Lastly, but certainly not least, my first year as a yoga teacher has brought me connection. It’s brought me connection to myself, my inner core, my journey and purpose - even if I’m still figuring out the specific details of that path. It’s brought me connection to the universe/creator/God/nature (whatever your name for this power greater than ourselves). It’s brought me connection to my students - the amazing humans who show up to practice with me that I may never have otherwise met, or who I may have known, but not been connected with in such a way. It’s brought me a connection with the cause that my weekly benefit class supports, and I truly aim to utilize yoga to support more causes in the future. And it’s brought me connection to my fellow yoga teachers and friends, the amazing souls I went through YTT training with who I am so lucky to call friends.

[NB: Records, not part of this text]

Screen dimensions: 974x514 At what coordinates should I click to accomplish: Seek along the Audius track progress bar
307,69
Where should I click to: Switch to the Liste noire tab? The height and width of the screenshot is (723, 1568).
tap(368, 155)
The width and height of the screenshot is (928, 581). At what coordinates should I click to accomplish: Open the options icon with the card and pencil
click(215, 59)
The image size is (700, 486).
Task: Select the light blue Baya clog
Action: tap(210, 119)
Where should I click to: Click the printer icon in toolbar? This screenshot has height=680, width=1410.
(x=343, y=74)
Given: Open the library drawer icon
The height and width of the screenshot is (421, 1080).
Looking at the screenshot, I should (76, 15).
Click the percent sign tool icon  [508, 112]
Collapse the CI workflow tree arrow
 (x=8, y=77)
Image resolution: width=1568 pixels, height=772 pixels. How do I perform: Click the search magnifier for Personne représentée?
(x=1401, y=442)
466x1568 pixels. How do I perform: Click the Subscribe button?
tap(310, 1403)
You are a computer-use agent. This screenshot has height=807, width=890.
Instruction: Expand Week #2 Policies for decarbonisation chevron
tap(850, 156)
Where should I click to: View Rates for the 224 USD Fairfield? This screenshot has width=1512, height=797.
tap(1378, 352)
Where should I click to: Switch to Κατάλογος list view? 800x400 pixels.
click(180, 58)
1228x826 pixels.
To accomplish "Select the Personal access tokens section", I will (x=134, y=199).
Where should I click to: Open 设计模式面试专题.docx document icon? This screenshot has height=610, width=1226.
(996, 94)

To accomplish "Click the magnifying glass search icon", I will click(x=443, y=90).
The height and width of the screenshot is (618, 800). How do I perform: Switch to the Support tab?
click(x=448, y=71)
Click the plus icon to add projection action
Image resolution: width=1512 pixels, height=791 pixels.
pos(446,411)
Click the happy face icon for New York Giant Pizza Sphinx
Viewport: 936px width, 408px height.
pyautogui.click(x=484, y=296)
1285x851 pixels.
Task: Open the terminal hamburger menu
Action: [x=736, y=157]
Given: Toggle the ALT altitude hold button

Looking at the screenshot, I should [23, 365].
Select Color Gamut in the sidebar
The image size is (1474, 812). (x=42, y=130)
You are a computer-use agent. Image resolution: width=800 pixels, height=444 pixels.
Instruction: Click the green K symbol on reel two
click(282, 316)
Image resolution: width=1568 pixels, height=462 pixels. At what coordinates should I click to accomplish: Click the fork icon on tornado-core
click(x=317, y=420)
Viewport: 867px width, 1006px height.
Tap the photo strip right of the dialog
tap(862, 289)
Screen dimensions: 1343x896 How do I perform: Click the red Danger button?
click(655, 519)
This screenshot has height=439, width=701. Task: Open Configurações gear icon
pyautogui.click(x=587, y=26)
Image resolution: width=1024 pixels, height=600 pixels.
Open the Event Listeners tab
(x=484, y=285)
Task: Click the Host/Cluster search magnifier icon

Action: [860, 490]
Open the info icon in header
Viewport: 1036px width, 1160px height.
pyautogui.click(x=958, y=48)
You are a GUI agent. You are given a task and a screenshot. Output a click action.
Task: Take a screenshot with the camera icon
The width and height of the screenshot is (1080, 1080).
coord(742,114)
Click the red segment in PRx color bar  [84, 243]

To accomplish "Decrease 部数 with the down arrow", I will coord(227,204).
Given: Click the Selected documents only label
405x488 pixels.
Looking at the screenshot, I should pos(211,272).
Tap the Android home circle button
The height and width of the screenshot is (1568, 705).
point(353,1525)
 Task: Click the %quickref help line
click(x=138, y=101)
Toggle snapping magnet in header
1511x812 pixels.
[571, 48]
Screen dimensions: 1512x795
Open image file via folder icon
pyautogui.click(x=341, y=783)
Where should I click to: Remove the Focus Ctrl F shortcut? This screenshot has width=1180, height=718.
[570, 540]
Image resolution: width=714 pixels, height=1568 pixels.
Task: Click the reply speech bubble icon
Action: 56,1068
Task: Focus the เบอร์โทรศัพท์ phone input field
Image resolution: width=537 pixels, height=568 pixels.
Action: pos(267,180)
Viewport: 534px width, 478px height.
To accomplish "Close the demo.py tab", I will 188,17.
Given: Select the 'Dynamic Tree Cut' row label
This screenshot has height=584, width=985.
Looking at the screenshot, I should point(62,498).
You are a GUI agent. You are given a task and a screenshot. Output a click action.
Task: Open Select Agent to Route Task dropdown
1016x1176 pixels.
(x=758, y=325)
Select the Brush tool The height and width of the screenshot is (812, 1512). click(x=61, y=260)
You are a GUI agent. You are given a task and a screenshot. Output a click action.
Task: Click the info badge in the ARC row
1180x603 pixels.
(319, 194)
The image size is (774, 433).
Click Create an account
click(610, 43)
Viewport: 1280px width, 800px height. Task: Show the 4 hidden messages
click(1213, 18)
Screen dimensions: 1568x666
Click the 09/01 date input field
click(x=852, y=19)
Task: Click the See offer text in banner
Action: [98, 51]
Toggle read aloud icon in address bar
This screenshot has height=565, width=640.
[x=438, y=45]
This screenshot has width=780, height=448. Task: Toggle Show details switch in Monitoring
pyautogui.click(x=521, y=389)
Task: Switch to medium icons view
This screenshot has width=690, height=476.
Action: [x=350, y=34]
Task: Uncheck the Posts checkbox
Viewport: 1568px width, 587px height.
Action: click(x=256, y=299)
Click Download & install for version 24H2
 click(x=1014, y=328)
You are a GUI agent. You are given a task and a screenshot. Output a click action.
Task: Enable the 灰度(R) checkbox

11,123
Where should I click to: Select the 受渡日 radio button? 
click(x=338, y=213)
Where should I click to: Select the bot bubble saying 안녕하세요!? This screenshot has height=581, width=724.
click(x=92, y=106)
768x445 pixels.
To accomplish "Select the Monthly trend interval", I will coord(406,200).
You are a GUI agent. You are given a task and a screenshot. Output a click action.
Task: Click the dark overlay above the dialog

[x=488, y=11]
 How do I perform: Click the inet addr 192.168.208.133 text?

 Of everything that this first year as a yoga teacher has brought into my life, all of these connections - to others, to the universe, to myself and my path as it evolves - is the most beautiful. To each and every one of you that has been part of this first year, thank you. I’m so grateful for all that I’ve had the opportunity to experience in the past twelve months as a yoga teacher (and a student, because we’re still always a student), and I’m excited and curious to see what the next year brings.